Take JuneBaby, Jordan's spot that's made waves and racked up accolades from reviewers around the country, including a three-star New York Times nod from Pete Wells. Most recently, both Jordan himself and the restaurant were nominated for James Beard Awards.

After establishing himself in the Seattle dining scene with his first restaurant, Salare, Jordan opened JuneBaby as an homage to his heritage by way of Southern food. Where Salare focuses on a Pacific Northwest menu with a Southern flair, JuneBaby flips the script, bringing Jordan's childhood dishes and recipes from his family to the menu, using Southern ingredients grown in Washington State.

Photo: Astrum Photography

"[The Seattle community] understood what I was doing; they respected me as a chef because of what I’d built with Salare," Jordan says. "People stopped and listened when I opened up JuneBaby. And it could have gotten lost in the shuffle if I would have opened JuneBaby first, or [if I had opened it] in Georgia."  

Seattle gave Jordan and others a unique opportunity to find their place in the community and diversify the city's dining scene that had come to be dominated by a handful of chefs. "Now we have cool, young chefs coming around, and they're doing more with the food than just roasting it over applewood and putting it on your plate," he says.

He's talking about chefs classically trained in French cuisines, or with a background in Mediterranean cuisine, and now Jordan and his self-described "Southern flair" are stepping out and helping to break what everyone saw as the norm for Northwest and Seattle cuisine.

Photo: Canlis via Facebook

"There’s some younger talent that has come up, and they are starting to settle in, and I think it's an encouraging thing for the city. Because as everyone settles in and matures and grows, the city and the dining scene will only get stronger," Brady Williams says. The 30-year-old chef—who was previously at Roberta's in New York—is the executive chef at Canlis, a restaurant that's consistently seen as the city's golden fine dining standard. "There’s so much room for growth as far as Seattle as a restaurant city that it’s a great opportunity for someone to come in and make their mark," he says.

At nearly 70 years old, Canlis is one of the oldest restaurants in the city. But with Williams's touch, the quality of dining and the atmosphere within are anything but tired. He brings a Japanese-inspired side to the menu and keeps everything seasonally relevant (in a recent pre-shift meeting, he mentioned a dish that "wouldn't work" in just two weeks' time). Yet nearly everything he does is a celebration of the Canlis history. There was the time he revived the wood-fire grill, a nod to Canlis's title as the first open kitchen in a fine dining room in America. He also resurrected Peter Canlis's famous steak sauce from the 1950s menu, which is now served with a malted pancake and fermented cabbage.

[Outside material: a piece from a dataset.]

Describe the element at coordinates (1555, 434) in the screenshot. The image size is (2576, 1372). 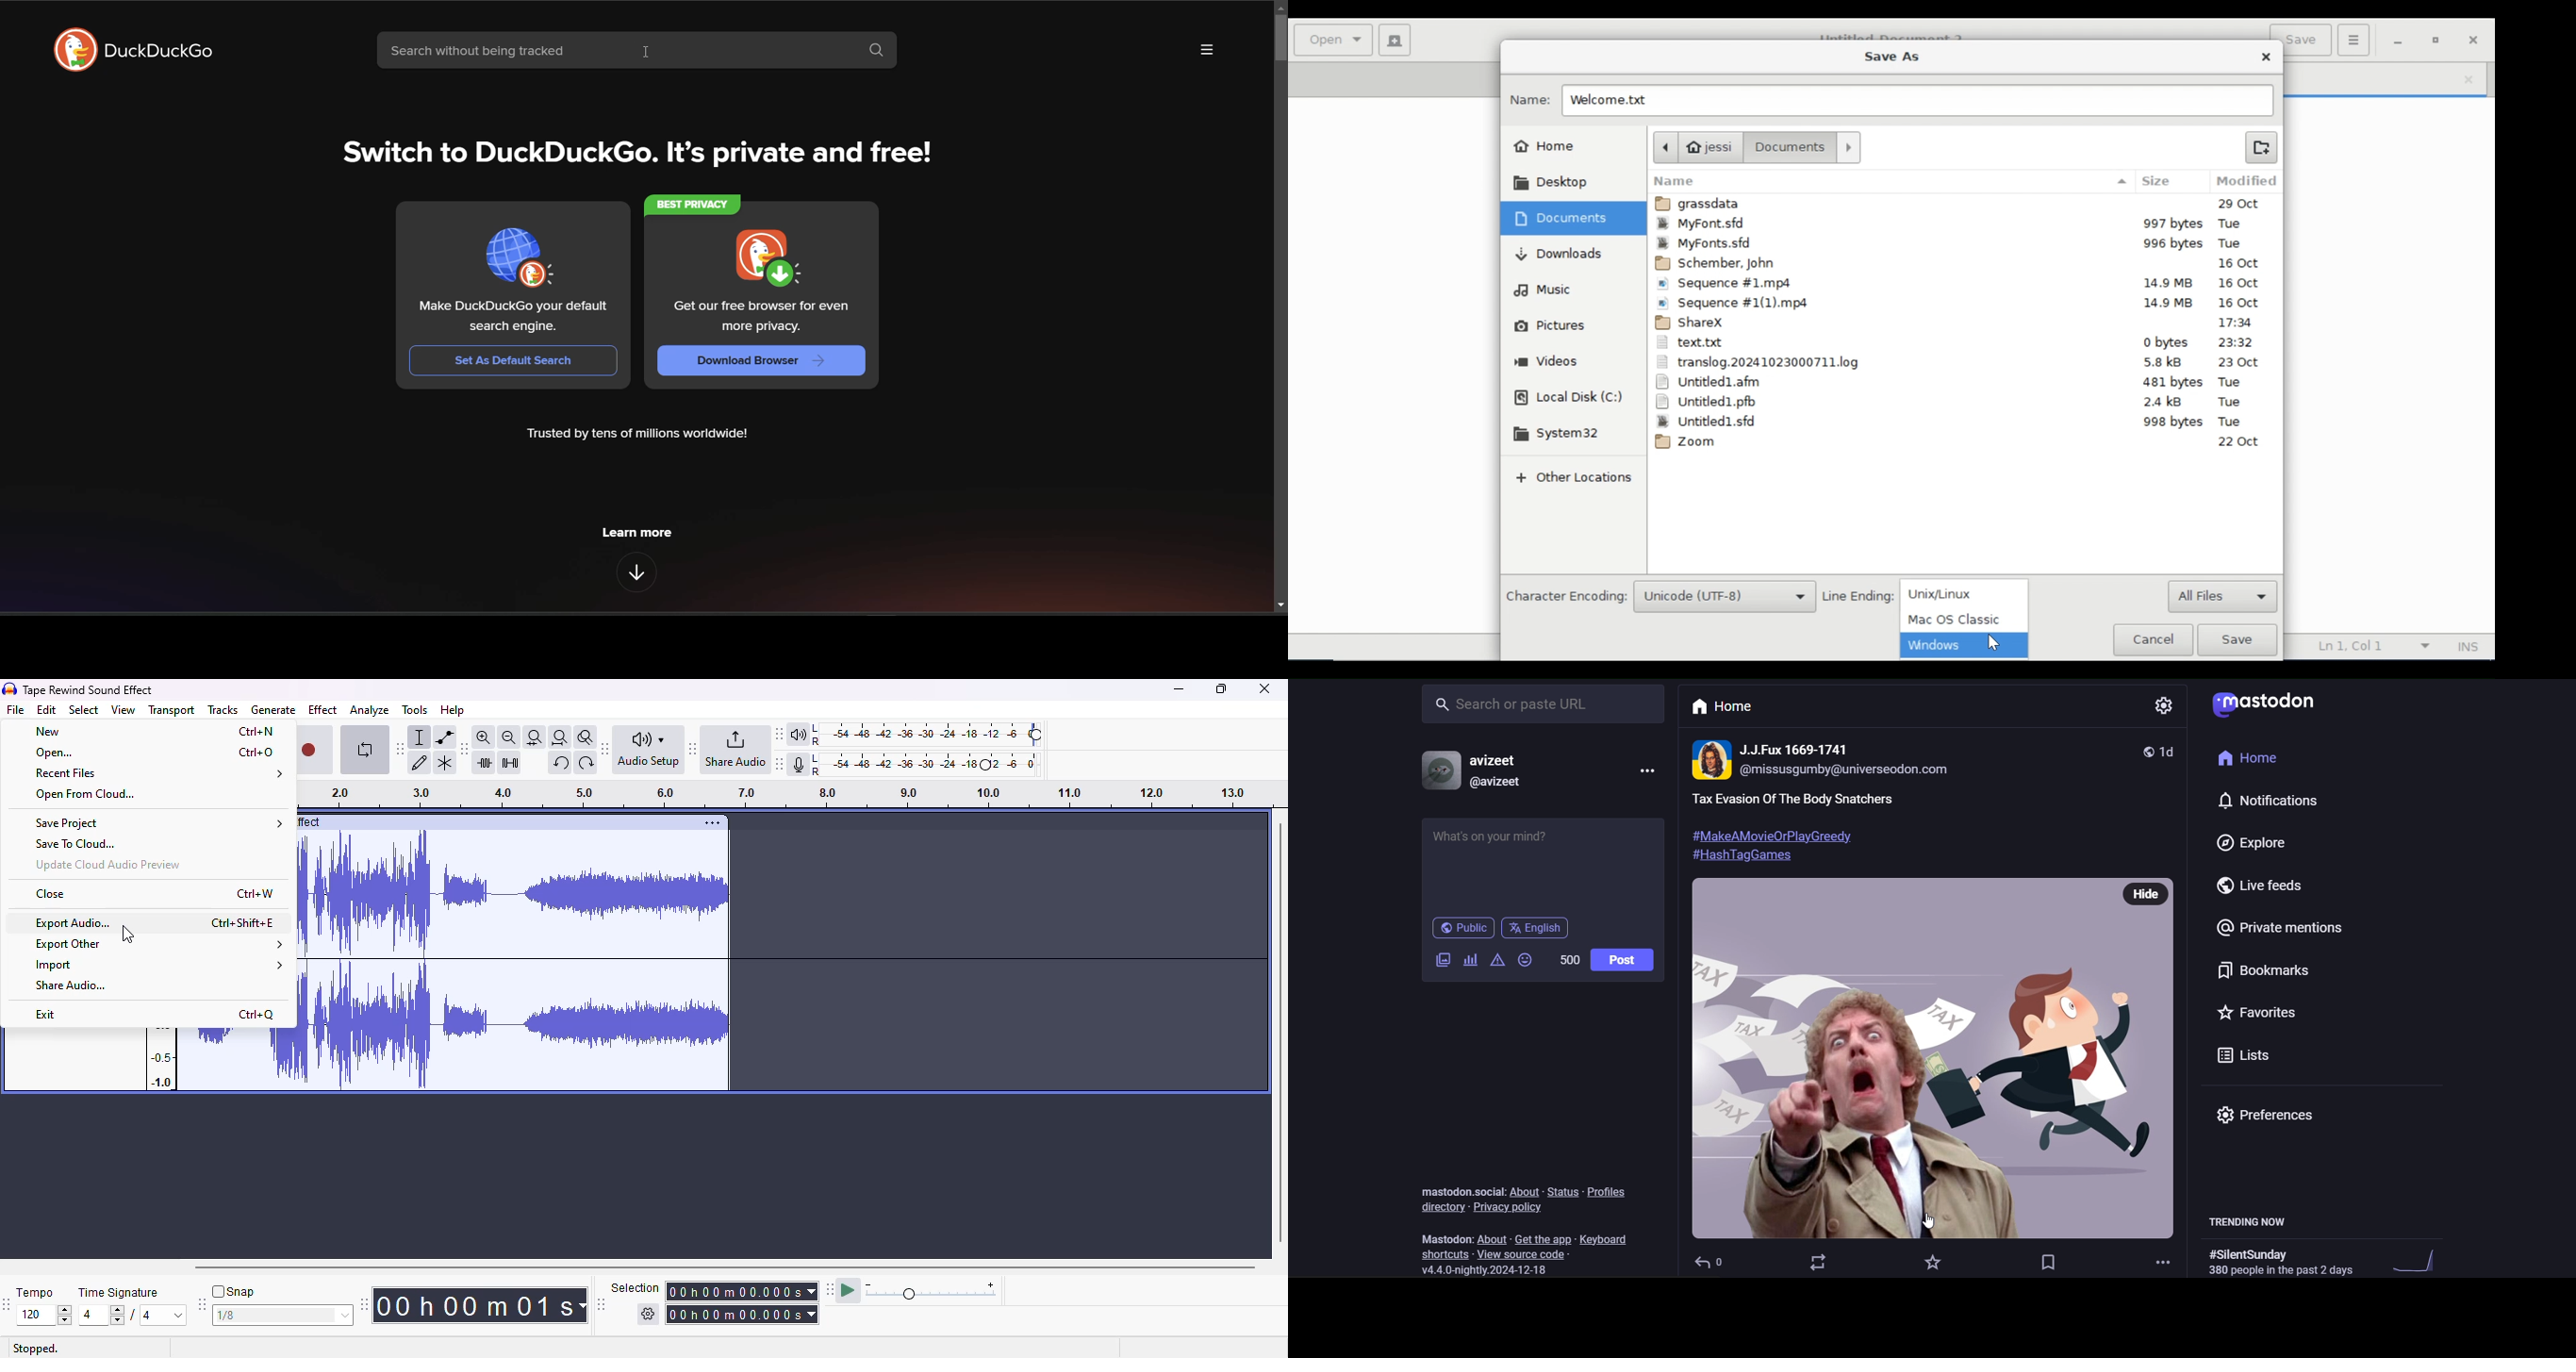
I see `System 32` at that location.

"He’s pushed us forward by looking back, by honoring our past, so he made us excited and proud about being 70 years old," Brian Canlis, one of the two brothers who now own the family business, says. "Instead of avoiding how old we were, we wear it like a badge of honor. Brady was the first chef that got us super excited about owning that whole story."

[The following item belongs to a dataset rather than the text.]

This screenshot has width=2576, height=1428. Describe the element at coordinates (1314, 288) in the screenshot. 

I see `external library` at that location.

Photo: Canlis via Facebook

Innovation aside, restaurants are nothing without their ingredients, and in Seattle, the quality of the raw ingredients surely contributes to the final product—most notably, in the ever present seafood.

Tom Douglas, another one of the city's culinary forefathers, acknowledges the chefs' responsibility to aim for sustainable practices. "We are in the forefront of the natural, wild and sustainably caught seafood movement, and I’m happy to be a part of that," he says.

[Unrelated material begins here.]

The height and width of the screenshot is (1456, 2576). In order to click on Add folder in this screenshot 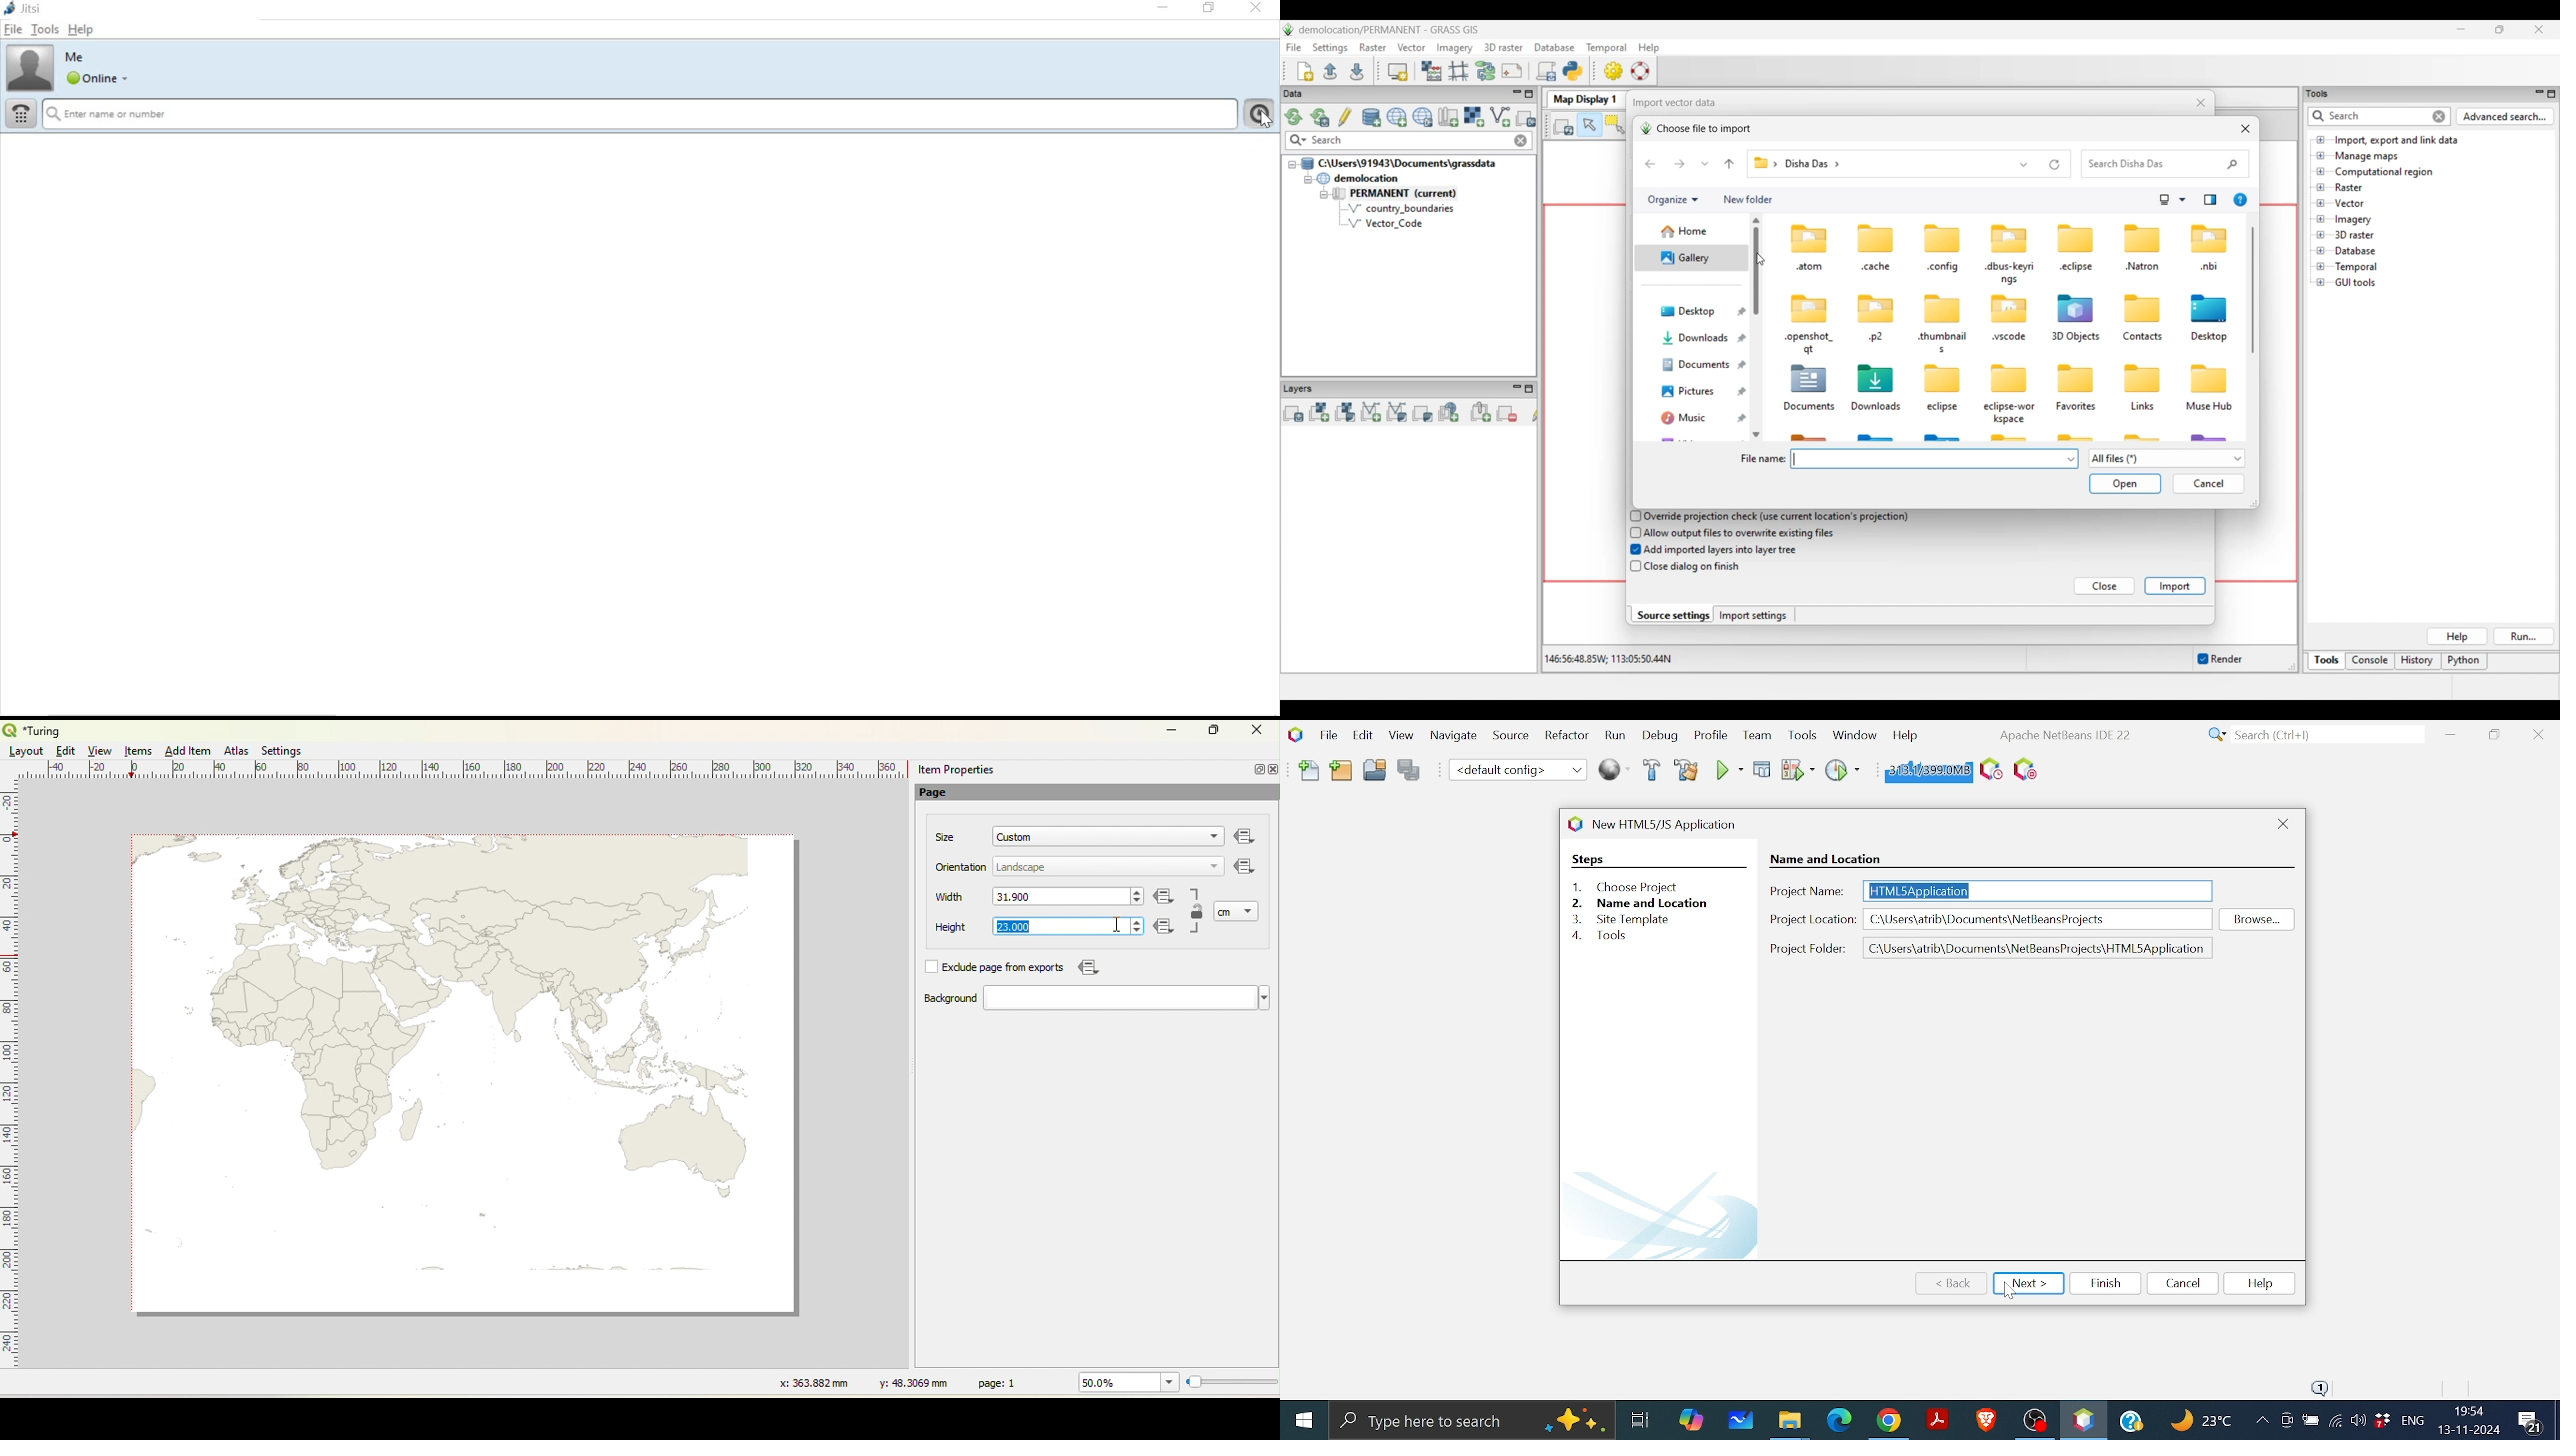, I will do `click(1342, 772)`.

Restaurateur Tom Douglas and his wife Jamie Cross | Photos: Tom Douglas Restaurants via Facebook

For chefs, all these factors have created a magnetic pull toward Seattle they don't see dying out anytime soon.

"I’m excited to be here and do my part to bring some light to Seattle and the great produce we have, the great seafood we have, but also now the great chefs that we have," Jordan says. "You’re able to get inspired by so many things from nature to what our farmers are actually doing, to art, culture, the music; it’s beyond food. . . . Seattle lends the opportunity to explore and clear your brain."